◆ **Information**
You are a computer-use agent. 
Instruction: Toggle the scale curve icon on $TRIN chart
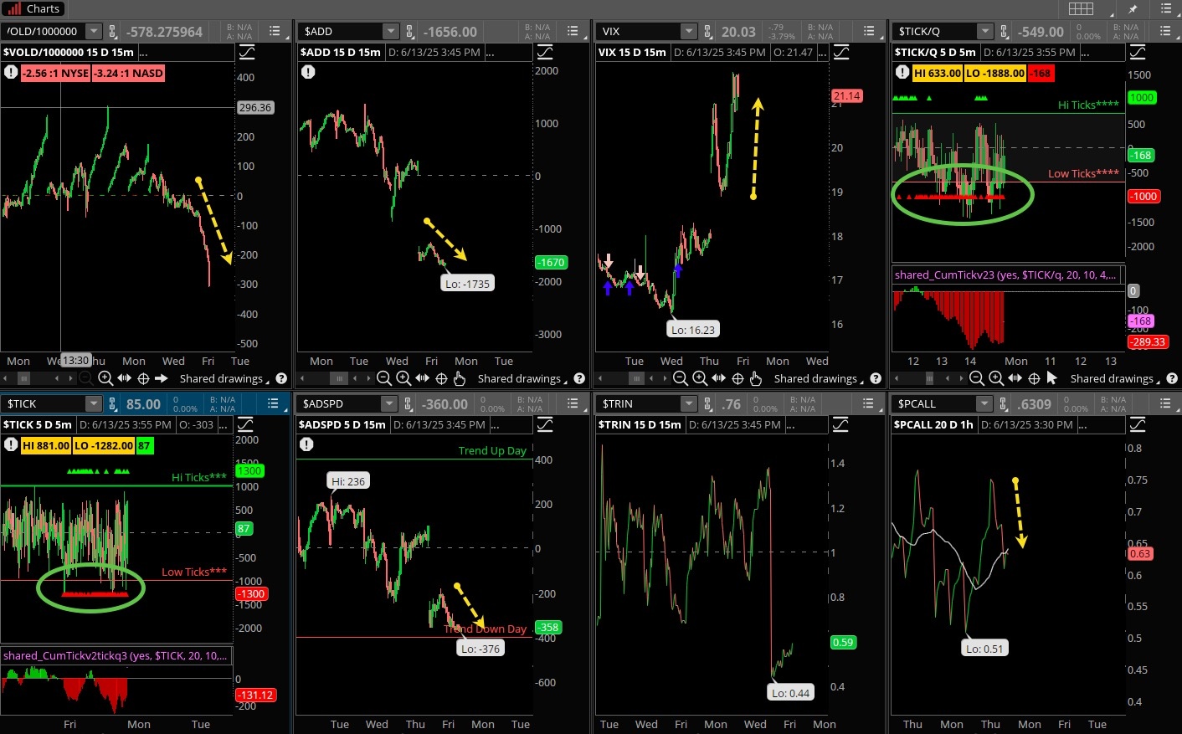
...
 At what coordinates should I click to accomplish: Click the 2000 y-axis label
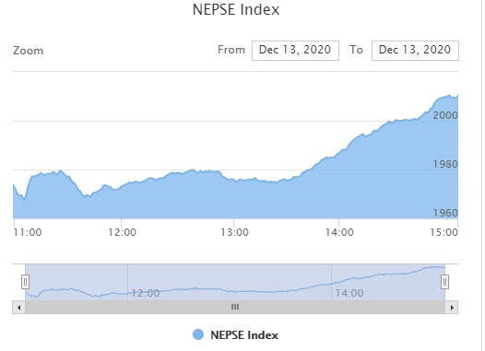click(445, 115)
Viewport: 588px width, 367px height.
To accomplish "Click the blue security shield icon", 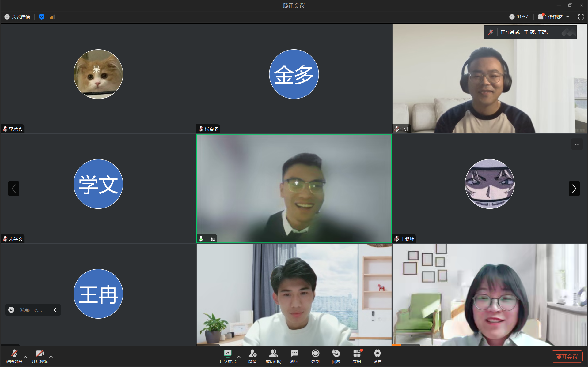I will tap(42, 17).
* * *
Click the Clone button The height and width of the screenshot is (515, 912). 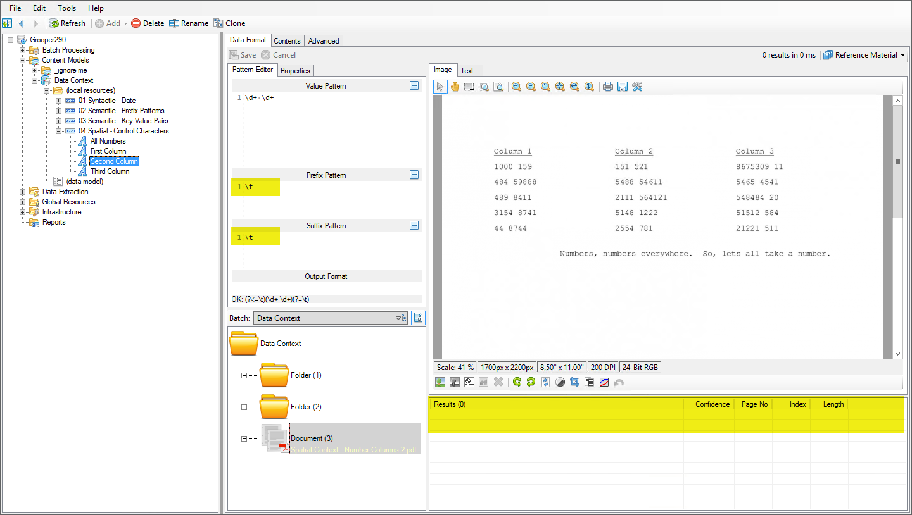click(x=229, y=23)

◆ **Task statement**
Look back at the entries above and repeat, unchanged, every line from the line holding "You are a computer-use agent." through the line holding "Instruction: Toggle the".

◆ **Reply to the task**
You are a computer-use agent. 
Instruction: Toggle the scale curve icon on $TRIN chart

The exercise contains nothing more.